Nie każdy rodzaj zmiany skórnej zareaguje w ten sam sposób na określoną substancję zawartą w leku. Dlatego, jeśli nie posiadamy wykształcenia medycznego, nie podejmujmy ryzyka na własną rękę. Przy najcięższych przypadkach może okazać się niezbędna interwencja ze strony chirurga. Zdarzają się bowiem zaskórniki rozległe i głębokie, z którymi pacjent nie poradzi sobie sam.
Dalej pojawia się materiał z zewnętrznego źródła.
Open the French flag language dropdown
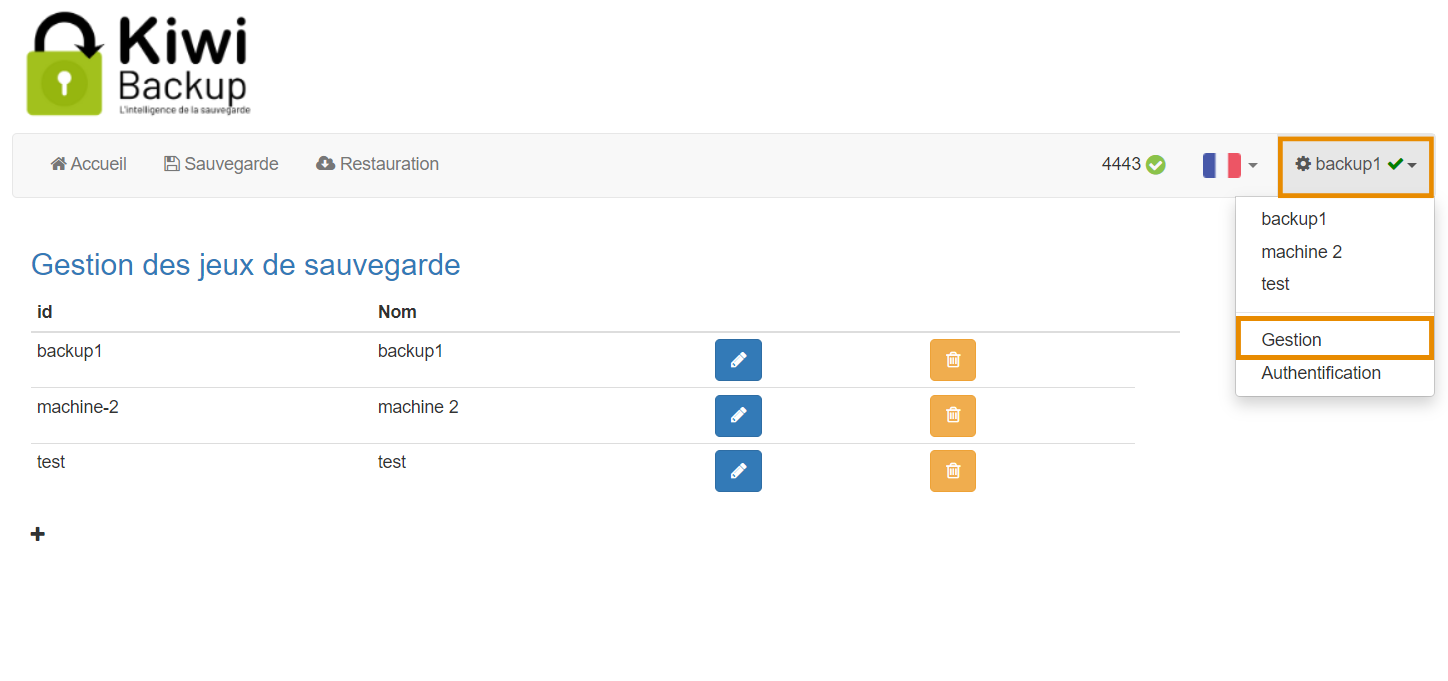 point(1222,165)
Podstawą pielęgnacji cery trądzikowej powinno być dokładne oczyszczanie cery (najlepiej cerę oczyszczać dwuetapowo). Kluczowe jest także regularne złuszczanie naskórka. Warto podkreślić, że cera trądzikowa także potrzebuje nawilżenia, więc nie można zapominać o lekkim kremie nawilżającym.
Cerę pokrytą trądzikiem należy oczyszczać dwa razy dziennie - rano i wieczorem. Nawet jeśli nie używamy makijażu lub innych specyfików, nasza skóra narażona jest na zanieczyszczenia środowiskowe, których nie widać gołym okiem. Do oczyszczania twarzy najlepiej sprawdzą się dermokosmtyki. Np. kultowy płyn micelarny Bioderma H20 Sensibio oraz żel La Roche-Posay Effaclar.
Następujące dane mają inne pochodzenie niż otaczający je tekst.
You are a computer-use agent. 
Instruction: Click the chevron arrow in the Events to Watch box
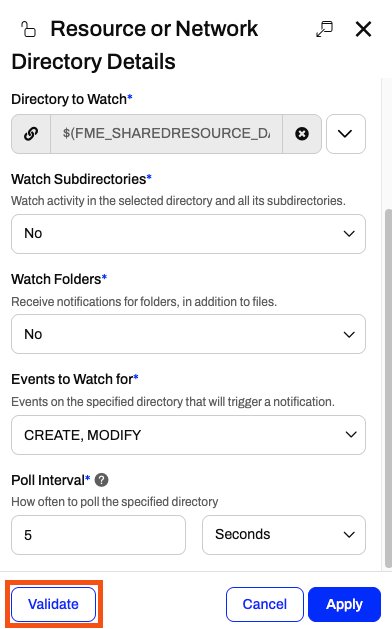click(x=351, y=435)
Peellingu do twarzy nie stosujemy na rozognioną i chorą skórę, a dopiero wówczas, gdy jesteśmy pewni, że podstawowy etap mamy zabezpieczony. Ten krok najlepiej jest skonsultować z lekarzem, jeśli przechodzimy lub przeszliśmy kurację pod jego okiem. Zwykle odradza się stosowania peelingów gruboziarnistych. Istnieją specjalne formuły enzymatyczne, które mogą pomóc w utrzymaniu problematycznych miejsc we właściwej kondycji. Peelingu nie wykonujemy codziennie - średnio raz lub dwa razy w tygodniu. Bardzo dobre opinie ma peeling Tołpa 3 Enzymy, który z powodzeniem mogą stosować osoby borykające się z trądzikiem.
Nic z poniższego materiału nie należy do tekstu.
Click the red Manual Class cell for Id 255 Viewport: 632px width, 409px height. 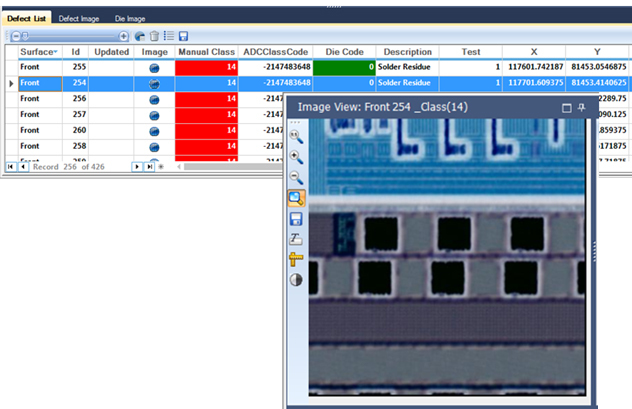(x=206, y=67)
Musimy być pewni, że tonik jest odpowiednio dobrany do cery. Bardzo ważne jest, aby wystrzegać się produktów na bazie alkoholu, gdyż ten (choć dezynfekuje) potrafi bardzo podrażnić cerę i ją wysuszyć. Polecamy Pharmaceris T Puri-Sebotonique, który jest dedykowany cerze trądzikowej. Dobrze sprawdzą się również toniki złuszczające na bazie kwasów np. tonik Miya z kwasem glikolowym.
Krem do cery trądzikowej nie może zatykać porów. Powinien działać nawilżająco, ale i zabezpieczająco. Unikamy tłustych produktów, a zamiast nich sięgamy po lekkie kremy nawilżające np. SVR Sebiaclear Active.